The top of this box is half a sheet of plywood, insulated and sealed, so 4x4 feet. The inside of the box ends up being around 40x40 inches when its all done. I use an 18x28 inch Kane heat mat on the floor, and a 21" radiant heat panel on the top. Both are controlled by the same thermostat: https://www.lllreptile.com/products/13883-zilla-1000-watt-temperature-controller
I lower the RHP so that it is within 6-8 inches of the tortoises carapace that lives in the box. I like to screw a plastic shoe box to the back of the box to contain all the extra wires and thermostat. Weather strip seals the top where the hinged lid meets it, and I use plastic freezer stripping across the door to hold in heat when the door is open. The door drops down like a drawbridge and makes a ramp fro the tortoise to get in and out easier. I latch the door shut every night and open the door every morning.

In summer our daytime highs are usually right around 100, with night time lows around 65. I unplug the boxes during this time and temps stay between 70 and 90 in them. In Fall, we have warm sunny days usually into December, so I set the thermostat to 80. As soon as the weather turns cold in winter, I bump the thermostat up to 86, so they always have an area to get warmer in on a cold rainy day here. Spring time brings back warmer sunny days, so I lower the box temp back down to 80. This routine works great for any tropical species like Stars, radiata, sulcatas and leopards.

Here is the box during construction. I frame the plywood walls with 2x4s and use 1.5" rigid foam as insulation.
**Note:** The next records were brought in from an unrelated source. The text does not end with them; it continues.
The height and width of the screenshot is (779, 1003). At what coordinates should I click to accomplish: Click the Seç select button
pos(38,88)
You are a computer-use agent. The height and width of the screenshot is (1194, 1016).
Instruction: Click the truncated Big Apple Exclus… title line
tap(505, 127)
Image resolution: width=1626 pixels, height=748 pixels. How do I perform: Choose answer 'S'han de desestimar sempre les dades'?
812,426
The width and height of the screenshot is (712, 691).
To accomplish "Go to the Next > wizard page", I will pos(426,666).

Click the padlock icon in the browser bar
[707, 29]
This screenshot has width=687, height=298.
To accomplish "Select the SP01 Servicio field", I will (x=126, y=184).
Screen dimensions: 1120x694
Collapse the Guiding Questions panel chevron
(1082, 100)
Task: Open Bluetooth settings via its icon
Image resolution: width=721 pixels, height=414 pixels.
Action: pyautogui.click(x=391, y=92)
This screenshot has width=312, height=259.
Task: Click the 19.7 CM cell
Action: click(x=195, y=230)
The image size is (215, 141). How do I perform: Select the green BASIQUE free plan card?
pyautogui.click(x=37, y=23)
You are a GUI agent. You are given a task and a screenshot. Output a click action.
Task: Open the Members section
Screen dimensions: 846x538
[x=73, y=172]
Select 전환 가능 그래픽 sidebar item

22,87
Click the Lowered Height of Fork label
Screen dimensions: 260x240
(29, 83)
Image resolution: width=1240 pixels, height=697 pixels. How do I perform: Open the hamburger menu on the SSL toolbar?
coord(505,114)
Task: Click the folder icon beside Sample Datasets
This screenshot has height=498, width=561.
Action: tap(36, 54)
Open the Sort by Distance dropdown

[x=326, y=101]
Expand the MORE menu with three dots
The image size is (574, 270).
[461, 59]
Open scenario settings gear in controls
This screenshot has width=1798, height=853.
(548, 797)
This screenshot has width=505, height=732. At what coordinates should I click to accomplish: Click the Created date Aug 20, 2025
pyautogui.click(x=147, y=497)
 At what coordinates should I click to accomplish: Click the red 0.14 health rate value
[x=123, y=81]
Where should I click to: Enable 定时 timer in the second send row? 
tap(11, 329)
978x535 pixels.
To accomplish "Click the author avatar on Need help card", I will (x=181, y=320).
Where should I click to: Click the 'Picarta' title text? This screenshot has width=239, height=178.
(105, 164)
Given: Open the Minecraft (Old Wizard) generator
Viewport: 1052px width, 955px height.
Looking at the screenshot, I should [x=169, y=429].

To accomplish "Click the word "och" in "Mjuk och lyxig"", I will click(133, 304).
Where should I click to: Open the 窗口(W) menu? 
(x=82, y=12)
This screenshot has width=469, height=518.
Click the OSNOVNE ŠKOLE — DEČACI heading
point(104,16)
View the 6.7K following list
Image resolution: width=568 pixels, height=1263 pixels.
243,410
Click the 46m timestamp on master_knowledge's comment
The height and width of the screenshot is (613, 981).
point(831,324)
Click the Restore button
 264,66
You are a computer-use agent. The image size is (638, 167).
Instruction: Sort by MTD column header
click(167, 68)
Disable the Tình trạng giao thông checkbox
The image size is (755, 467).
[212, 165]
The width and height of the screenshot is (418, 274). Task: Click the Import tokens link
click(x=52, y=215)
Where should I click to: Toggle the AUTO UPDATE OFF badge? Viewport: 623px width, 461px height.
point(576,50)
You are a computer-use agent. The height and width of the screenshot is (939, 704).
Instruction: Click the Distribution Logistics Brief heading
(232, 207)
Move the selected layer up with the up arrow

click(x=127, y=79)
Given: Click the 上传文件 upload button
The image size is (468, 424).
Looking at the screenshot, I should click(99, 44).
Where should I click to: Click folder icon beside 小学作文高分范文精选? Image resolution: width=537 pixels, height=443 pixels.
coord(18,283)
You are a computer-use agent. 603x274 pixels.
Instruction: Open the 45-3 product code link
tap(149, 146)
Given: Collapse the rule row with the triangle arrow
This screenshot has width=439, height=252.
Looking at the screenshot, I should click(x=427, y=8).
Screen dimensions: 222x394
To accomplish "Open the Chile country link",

Then I seal it with silicone caulking and cover the walls with plywood inside.
View attachment 291639

Here is all the electrical stuff going into it:
View attachment 291640

View attachment 291641

Here I want to show the weather stripping in place, and the drip loop. The drip loop is simply draping the cord down a bit so that when it rains, the water drips down the cord to the ground instead of following the cord downhill right into the box.
View attachment 291642

Ready to keep a tortoise warm and safe at night:
View attachment 291643

This is a great way to house a large leopard or sulcata in a relatively warm climate. We get cold winter nights in the 20s and this box, built and heated this way, keeps them in the 80s. Because my climate is so dry, I usually add a 5 gallon bucket or some tubs of water to generate some ambient humidity inside the box. People in the South East US wouldn't need to do this.

Questions and conversation are welcome! :)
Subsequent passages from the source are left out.